Keras backends

What is a "backend"?

Keras is a model-level library, providing high-level building blocks for developing deep learning models. It does not handle itself low-level operations such as tensor products, convolutions and so on. Instead, it relies on a specialized, well-optimized tensor manipulation library to do so, serving as the "backend engine" of Keras. Rather than picking one single tensor library and making the implementation of Keras tied to that library, Keras handles the problem in a modular way, and several different backend engines can be plugged seamlessly into Keras.

At this time, Keras has two backend implementations available: the Theano backend and the TensorFlow backend.

Theano is an open-source symbolic tensor manipulation framework developed by LISA/MILA Lab at Université de Montréal.
TensorFlow is an open-source symbolic tensor manipulation framework developed by Google, Inc.

Switching from one backend to another

If you have run Keras at least once, you will find the Keras configuration file at:

~/.keras/keras.json

If it isn't there, you can create it.

It probably looks like this:

{"epsilon": 1e-07, "floatx": "float32", "backend": "theano"}

Simply change the field backend to either "theano" or "tensorflow", and Keras will use the new configuration next time you run any Keras code.

You can also define the environment variable KERAS_BACKEND and this will override what is defined in your config file :

KERAS_BACKEND=tensorflow python -c "from keras import backend; print backend._BACKEND"
Using TensorFlow backend.
tensorflow

Using the abstract Keras backend to write new code

If you want the Keras modules you write to be compatible with both Theano and TensorFlow, you have to write them via the abstract Keras backend API. Here's an intro.

You can import the backend module via:

from keras import backend as K

The code below instantiates an input placeholder.
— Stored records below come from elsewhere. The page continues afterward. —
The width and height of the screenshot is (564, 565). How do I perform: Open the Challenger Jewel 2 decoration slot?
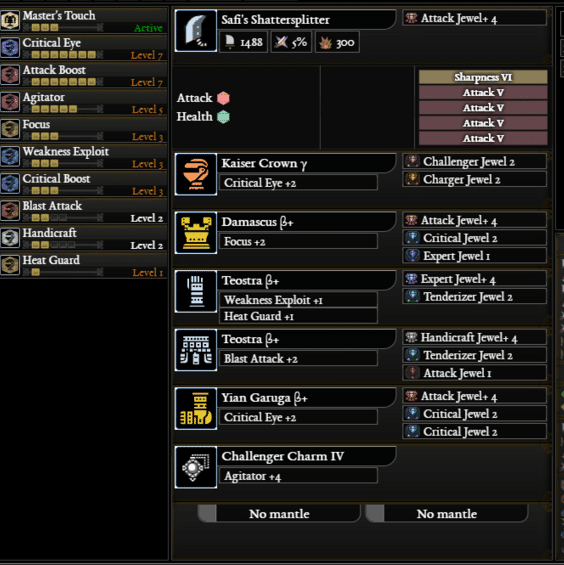pos(474,161)
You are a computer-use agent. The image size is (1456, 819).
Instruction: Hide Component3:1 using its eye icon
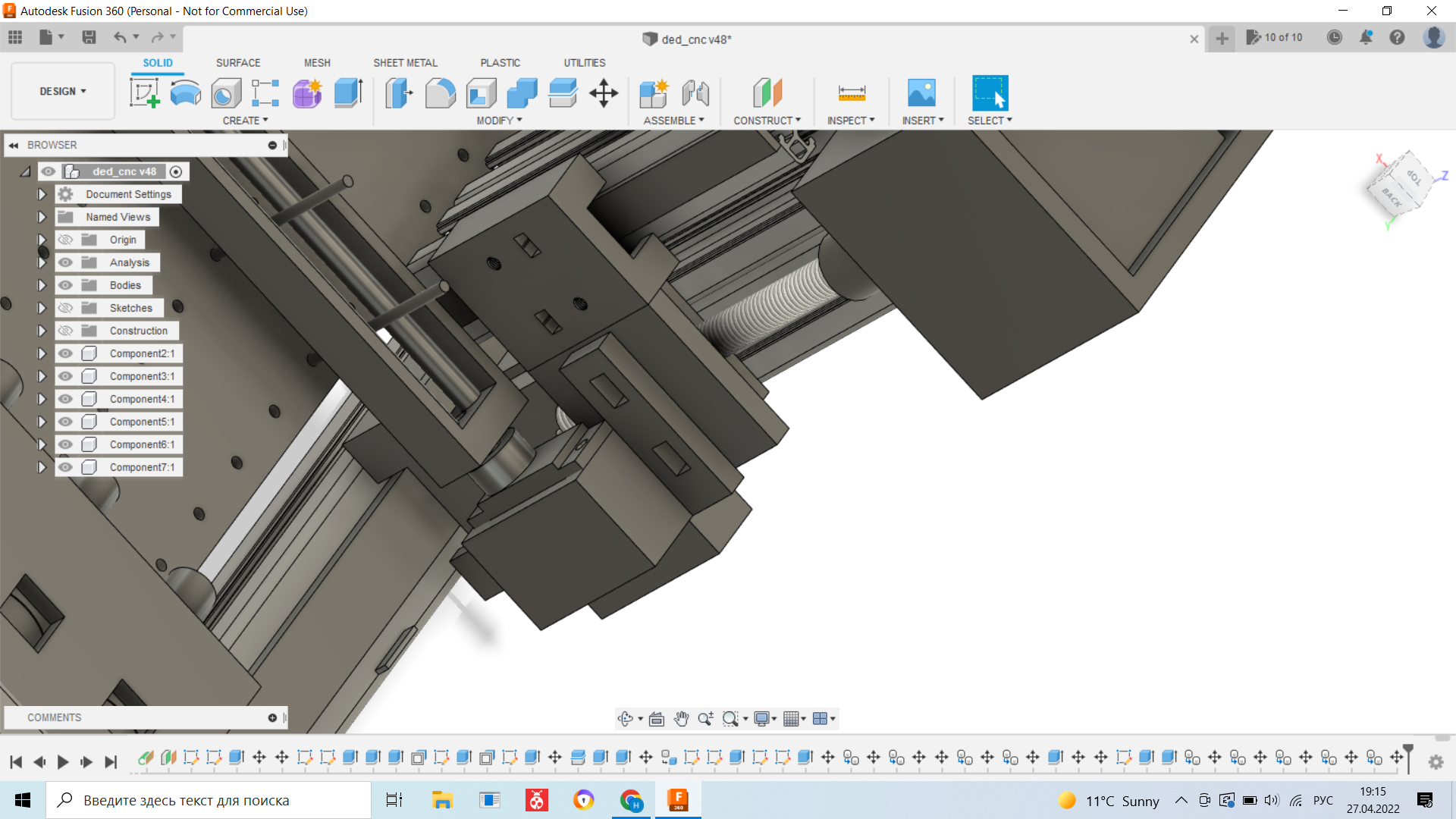pos(66,376)
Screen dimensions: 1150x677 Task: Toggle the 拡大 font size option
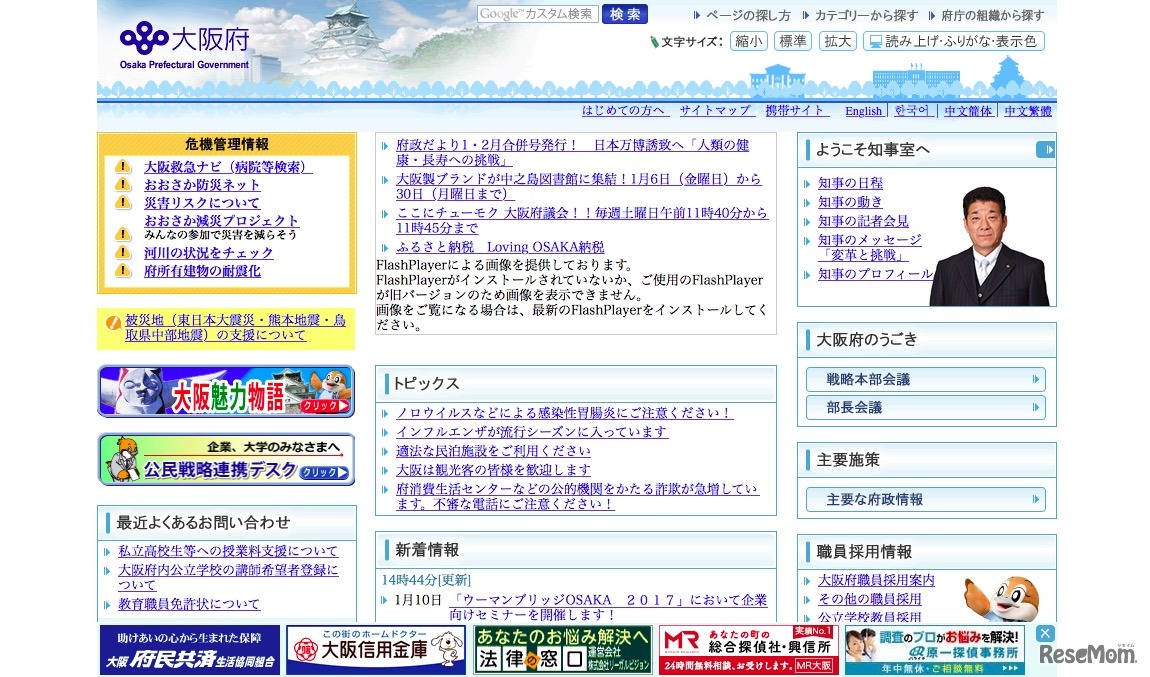coord(837,40)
It's equivalent to tf.placeholder() or T.matrix(), T.tensor3(), etc.

input = K.placeholder(shape=(2, 4, 5))
# also works:
input = K.placeholder(shape=(None, 4, 5))
# also works:
input = K.placeholder(ndim=3)

The code below instantiates a shared variable. It's equivalent to tf.variable() or theano.shared().

val = np.random.random((3, 4, 5))
var = K.variable(value=val)

# all-zeros variable:
var = K.zeros(shape=(3, 4, 5))
# all-ones:
var = K.ones(shape=(3, 4, 5))

Most tensor operations you will need can be done as you would in TensorFlow or Theano:

a = b + c * K.abs(d)
c = K.dot(a, K.transpose(b))
a = K.sum(b, axis=2)
a = K.softmax(b)
a = concatenate([b, c], axis=-1)
# etc...

Backend functions

epsilon

epsilon()

Returns the value of the fuzz factor used in numeric expressions.

set_epsilon

set_epsilon(e)

Sets the value of the fuzz factor used in numeric expressions.

floatx

floatx()

Returns the default float type, as a string (e.g. 'float16', 'float32', 'float64').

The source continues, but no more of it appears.